- (Photo: Reuters)
Speaker of the House John Boehner (R-Ohio) continued to criticize President Barack Obama Sunday on CNN's "State of the Union" for using the office of the president to campaign for reelection rather than focus on governing.
"The president and I have a very good relationship. As a result, I try and avoid personal attacks on the president. But, let me say something. The president is getting some very bad advice from his campaign team, because, he's diminishing the presidency by picking fights, going after straw men every day," Boehner told host Candy Crowley.
The accusation was not new for Boehner.
At a press conference last Thursday, for example, Boehner said the presidency "is the biggest job in the world and I've never seen a president make it smaller."
Boehner accused Obama of inventing "fake fights" to further his reelection chances.
Sen. John McCain (R-Ariz.) made a similar charge on the Senate floor Friday in a blistering speech accusing Obama of politicizing the death of Osama Bin Laden in a new campaign ad and a speech by Vice President Joe Biden.
"Shame on Barack Obama," McCain said, "for diminishing the memory of September 11th and the killing of Osama bin Laden by turning it into a cheap political attack ad. ... This is the same president who said, after bin Laden was dead, that we shouldn't 'spike the ball' after the touchdown. And now Barack Obama is not only trying to score political points by invoking Osama bin Laden, he is doing a shameless end-zone dance to help himself get reelected."

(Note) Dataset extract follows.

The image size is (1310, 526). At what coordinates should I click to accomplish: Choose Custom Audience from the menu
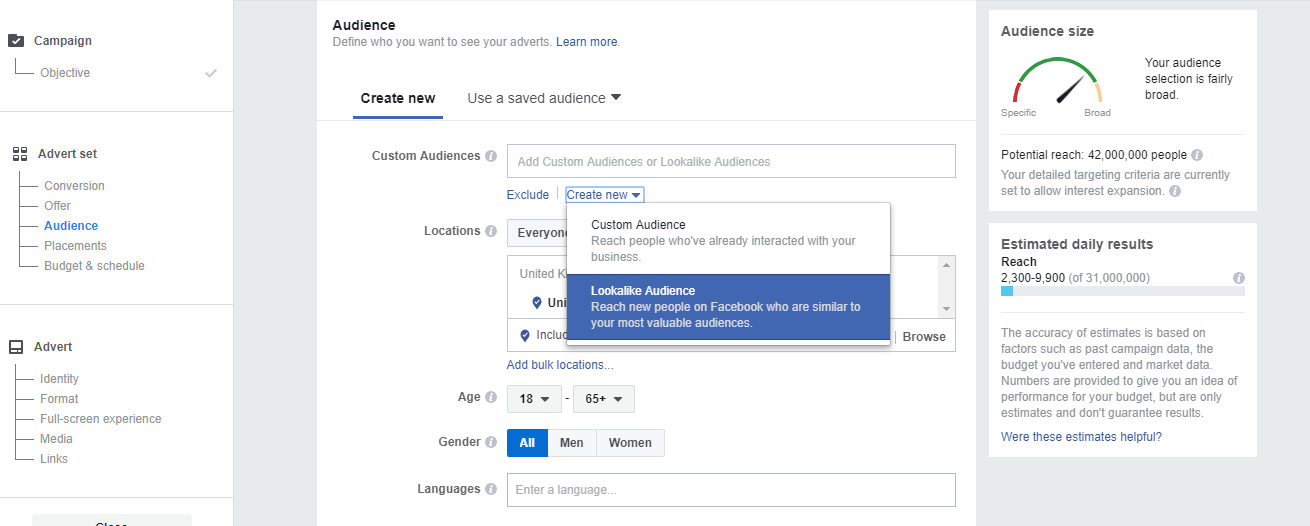tap(727, 240)
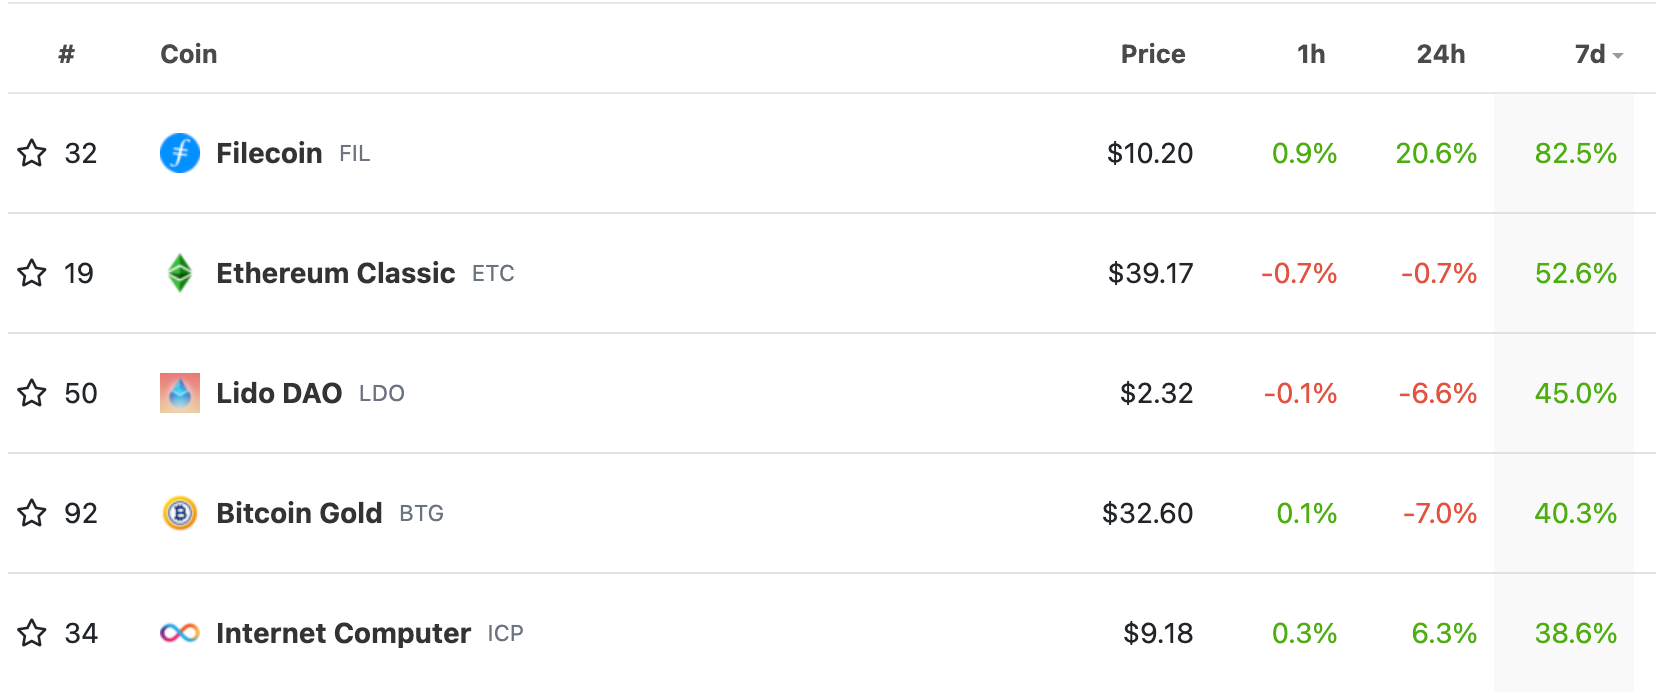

Republicans have also accused Obama, in recent weeks, of campaigning at taxpayer expense after he gave speeches about student loans at colleges in three swing states. Republican National Committee Chair Reince Priebus issued a formal complaint to the Government Accountability Office and comptroller general last week asking that the Obama campaign reimburse expenses for the trip.
Boehner mentioned the "Buffett rule," oil marked manipulation and student loans as three issues where he believes Obama is using political "gimmicks" to further his reelection chances.
"The point I've been trying to make here," Boehner told Crowley, "in the last couple of weeks is that the president is bigger than this. The presidency is important. America has big challenges, big fiscal challenges and we've got big challenges for our economy and the president ought to be working with Democrats and Republicans on Capitol Hill to address the big issues that affect the American people."
Crowley asked Boehner if these charges against the president were examples of the hyperbolic rhetoric typical of election year politics.
"The president is getting some bad advice. Someone ought to help him out. I thought I would," Boehner answered as Crowley laughed.